[Task goal] Show each line from the records below in which the word "That" occurs.
Data provided Block Start
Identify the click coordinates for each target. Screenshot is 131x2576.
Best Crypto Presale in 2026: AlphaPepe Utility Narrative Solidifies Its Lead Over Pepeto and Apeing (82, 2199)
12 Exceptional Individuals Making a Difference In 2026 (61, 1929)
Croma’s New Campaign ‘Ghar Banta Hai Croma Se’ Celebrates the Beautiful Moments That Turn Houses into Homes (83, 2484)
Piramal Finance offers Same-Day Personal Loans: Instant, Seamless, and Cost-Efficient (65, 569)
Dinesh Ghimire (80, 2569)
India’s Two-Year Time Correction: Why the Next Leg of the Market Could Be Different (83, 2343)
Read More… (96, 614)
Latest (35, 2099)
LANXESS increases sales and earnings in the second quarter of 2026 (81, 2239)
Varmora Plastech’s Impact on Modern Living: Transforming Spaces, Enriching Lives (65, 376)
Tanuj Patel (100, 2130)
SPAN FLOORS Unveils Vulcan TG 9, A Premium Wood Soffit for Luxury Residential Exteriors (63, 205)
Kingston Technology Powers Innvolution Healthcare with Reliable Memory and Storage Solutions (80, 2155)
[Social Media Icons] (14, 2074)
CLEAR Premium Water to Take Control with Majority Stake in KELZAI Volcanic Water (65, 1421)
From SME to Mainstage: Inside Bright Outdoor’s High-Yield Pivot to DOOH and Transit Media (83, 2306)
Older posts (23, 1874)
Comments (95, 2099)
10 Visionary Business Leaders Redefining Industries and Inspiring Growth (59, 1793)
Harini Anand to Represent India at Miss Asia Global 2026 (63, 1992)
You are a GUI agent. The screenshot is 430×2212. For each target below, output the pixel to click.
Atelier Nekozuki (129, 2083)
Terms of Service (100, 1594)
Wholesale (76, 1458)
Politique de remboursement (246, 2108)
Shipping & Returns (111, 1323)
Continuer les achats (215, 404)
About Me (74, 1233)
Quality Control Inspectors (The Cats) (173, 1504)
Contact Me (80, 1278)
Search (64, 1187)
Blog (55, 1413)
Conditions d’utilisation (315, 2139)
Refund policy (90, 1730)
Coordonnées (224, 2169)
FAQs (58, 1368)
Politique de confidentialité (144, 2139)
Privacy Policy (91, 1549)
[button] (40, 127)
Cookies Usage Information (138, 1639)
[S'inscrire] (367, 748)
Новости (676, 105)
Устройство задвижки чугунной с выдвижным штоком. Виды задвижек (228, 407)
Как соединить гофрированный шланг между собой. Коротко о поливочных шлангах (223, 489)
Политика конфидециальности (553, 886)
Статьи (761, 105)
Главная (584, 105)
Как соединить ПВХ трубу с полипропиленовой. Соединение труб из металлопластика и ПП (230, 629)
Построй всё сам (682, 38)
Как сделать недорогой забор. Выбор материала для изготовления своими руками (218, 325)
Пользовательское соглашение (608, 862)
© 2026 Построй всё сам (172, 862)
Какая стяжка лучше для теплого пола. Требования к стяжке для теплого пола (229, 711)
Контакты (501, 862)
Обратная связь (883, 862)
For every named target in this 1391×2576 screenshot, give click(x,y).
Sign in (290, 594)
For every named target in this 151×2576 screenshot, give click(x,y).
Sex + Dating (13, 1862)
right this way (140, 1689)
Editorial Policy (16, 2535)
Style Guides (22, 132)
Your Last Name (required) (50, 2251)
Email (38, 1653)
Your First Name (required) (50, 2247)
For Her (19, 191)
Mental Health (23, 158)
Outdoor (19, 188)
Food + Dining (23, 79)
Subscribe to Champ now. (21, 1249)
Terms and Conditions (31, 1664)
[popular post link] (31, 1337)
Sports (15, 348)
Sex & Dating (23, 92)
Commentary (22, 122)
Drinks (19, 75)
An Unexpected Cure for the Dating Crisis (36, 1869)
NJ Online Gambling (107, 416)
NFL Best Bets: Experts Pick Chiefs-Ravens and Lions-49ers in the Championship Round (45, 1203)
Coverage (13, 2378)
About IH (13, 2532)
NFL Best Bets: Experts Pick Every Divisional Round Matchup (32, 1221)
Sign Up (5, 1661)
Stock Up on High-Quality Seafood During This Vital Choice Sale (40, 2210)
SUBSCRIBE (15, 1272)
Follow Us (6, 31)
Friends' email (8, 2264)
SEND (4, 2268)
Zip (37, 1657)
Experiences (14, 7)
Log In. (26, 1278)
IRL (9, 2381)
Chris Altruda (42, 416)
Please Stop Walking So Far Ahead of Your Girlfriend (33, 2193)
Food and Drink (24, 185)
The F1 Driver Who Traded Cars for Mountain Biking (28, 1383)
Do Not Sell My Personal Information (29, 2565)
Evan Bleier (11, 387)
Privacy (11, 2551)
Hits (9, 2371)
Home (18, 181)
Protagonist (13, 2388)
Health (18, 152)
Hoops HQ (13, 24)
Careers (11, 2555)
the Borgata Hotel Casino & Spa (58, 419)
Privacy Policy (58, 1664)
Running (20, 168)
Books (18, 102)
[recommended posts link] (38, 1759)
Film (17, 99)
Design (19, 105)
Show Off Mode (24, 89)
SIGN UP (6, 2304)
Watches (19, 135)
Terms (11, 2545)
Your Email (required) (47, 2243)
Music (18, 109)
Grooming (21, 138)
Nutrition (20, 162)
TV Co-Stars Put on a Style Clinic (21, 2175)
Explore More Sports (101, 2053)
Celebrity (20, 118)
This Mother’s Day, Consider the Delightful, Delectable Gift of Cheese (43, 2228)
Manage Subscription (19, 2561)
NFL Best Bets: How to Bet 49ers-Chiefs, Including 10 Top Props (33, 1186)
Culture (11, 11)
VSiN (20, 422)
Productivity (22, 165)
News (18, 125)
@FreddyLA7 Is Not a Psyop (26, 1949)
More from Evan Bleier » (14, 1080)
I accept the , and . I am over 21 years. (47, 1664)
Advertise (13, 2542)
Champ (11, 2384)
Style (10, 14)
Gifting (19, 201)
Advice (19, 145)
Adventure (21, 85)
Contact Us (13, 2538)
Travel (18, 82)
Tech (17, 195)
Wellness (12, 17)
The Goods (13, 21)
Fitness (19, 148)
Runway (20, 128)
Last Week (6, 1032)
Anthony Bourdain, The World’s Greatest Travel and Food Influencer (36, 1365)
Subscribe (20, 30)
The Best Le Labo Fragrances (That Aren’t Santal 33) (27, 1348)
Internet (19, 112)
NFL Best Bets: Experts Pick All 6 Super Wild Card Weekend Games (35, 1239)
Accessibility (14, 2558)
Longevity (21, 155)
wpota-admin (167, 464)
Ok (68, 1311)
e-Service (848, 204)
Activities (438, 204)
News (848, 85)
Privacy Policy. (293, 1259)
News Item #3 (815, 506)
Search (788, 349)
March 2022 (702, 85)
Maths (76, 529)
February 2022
Data provided Block End
[Task result]
Croma’s New Campaign ‘Ghar Banta Hai Croma Se’ Celebrates the Beautiful Moments That Turn Houses into Homes (83, 2484)
The Best Le Labo Fragrances (That Aren’t Santal 33) (27, 1348)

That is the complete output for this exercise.